EXERCISE DESCRIPTION: Copy the lines of the entries exactly, from the opening one to the one holding "Given: Toggle 王洁's muted microphone icon", and leave out everything after.

ENTRIES SUPPLIED:
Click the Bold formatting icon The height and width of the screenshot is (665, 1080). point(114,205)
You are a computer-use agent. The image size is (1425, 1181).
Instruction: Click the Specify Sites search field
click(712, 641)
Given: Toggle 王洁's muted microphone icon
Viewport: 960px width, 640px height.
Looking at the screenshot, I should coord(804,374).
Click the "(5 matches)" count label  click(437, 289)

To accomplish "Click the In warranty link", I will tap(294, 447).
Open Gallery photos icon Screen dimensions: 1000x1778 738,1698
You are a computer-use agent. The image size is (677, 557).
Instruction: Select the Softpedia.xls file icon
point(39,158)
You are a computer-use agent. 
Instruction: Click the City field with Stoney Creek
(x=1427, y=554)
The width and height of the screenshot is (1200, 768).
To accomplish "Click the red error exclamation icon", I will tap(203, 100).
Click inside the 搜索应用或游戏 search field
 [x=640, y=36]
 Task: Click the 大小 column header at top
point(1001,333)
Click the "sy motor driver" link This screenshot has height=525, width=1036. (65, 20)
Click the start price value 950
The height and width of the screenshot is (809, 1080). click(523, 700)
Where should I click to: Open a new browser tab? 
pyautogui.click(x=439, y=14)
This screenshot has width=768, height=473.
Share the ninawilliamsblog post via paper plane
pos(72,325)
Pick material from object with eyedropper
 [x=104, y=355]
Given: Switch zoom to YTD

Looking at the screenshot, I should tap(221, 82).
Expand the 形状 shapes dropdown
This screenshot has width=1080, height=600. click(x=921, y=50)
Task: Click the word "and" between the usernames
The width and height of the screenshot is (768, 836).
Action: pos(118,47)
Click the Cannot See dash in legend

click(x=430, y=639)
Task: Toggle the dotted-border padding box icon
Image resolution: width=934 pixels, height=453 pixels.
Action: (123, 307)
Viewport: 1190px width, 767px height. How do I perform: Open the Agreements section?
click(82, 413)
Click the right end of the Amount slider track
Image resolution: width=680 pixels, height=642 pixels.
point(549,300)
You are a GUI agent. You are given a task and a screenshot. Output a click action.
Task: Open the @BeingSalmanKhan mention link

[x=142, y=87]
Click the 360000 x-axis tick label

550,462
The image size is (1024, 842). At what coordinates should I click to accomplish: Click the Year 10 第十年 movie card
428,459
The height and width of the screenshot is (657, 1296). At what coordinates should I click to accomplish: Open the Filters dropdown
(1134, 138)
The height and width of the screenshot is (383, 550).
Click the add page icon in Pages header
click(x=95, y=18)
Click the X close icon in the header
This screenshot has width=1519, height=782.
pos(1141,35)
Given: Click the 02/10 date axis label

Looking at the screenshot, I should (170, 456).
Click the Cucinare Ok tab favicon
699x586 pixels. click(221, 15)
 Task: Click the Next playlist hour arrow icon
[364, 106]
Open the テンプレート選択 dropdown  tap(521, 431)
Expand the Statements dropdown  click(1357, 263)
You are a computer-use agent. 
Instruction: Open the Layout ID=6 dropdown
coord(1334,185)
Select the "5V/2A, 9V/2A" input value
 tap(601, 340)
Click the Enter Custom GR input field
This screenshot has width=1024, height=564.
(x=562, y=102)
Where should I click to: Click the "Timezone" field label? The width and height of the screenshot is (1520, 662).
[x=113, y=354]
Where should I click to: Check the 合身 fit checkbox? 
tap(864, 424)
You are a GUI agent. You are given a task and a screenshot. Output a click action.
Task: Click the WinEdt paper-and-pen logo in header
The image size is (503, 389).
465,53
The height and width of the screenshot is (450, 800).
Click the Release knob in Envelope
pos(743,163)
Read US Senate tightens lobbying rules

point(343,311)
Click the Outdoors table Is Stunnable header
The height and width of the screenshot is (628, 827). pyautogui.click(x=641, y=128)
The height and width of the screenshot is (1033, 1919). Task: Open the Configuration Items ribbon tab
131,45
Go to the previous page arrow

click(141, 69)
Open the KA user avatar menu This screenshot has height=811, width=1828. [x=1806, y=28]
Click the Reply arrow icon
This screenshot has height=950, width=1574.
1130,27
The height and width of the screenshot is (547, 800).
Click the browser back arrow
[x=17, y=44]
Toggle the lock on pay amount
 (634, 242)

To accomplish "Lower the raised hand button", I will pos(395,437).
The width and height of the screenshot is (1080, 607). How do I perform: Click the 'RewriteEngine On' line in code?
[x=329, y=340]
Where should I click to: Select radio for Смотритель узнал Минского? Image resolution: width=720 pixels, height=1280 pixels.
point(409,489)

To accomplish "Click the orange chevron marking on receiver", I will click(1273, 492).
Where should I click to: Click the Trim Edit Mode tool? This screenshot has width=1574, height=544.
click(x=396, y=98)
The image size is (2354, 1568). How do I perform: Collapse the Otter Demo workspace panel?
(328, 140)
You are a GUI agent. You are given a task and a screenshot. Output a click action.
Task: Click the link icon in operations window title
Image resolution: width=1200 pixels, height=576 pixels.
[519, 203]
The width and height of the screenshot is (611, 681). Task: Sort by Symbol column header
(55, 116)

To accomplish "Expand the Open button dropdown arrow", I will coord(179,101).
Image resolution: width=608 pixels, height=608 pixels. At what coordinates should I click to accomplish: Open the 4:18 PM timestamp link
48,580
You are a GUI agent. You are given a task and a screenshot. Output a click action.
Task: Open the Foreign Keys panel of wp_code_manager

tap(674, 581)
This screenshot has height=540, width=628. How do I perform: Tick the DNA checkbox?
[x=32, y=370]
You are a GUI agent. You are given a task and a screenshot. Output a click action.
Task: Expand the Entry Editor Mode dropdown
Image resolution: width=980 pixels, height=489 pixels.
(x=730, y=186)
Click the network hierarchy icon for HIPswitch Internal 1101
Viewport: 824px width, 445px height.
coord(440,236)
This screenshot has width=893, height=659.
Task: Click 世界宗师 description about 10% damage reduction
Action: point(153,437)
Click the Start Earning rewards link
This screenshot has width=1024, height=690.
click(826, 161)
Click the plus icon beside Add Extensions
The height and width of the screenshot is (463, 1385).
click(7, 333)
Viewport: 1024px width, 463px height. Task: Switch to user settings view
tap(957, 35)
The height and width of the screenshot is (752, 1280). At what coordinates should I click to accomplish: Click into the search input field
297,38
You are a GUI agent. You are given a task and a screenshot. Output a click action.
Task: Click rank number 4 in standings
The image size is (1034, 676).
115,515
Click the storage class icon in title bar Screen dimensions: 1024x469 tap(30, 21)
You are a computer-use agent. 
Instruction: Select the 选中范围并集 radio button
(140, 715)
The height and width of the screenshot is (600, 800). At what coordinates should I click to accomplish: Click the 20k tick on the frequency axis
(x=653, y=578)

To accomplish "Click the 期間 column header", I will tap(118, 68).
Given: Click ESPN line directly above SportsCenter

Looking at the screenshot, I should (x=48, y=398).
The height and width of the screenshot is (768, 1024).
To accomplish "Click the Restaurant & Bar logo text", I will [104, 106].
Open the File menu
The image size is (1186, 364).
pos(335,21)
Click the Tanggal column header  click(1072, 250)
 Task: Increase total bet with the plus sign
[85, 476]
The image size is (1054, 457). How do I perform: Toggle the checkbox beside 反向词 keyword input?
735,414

TASK ANSWER:
Click the Bold formatting icon The height and width of the screenshot is (665, 1080). point(114,205)
You are a computer-use agent. The image size is (1425, 1181).
Instruction: Click the Specify Sites search field
click(712, 641)
Given: Toggle 王洁's muted microphone icon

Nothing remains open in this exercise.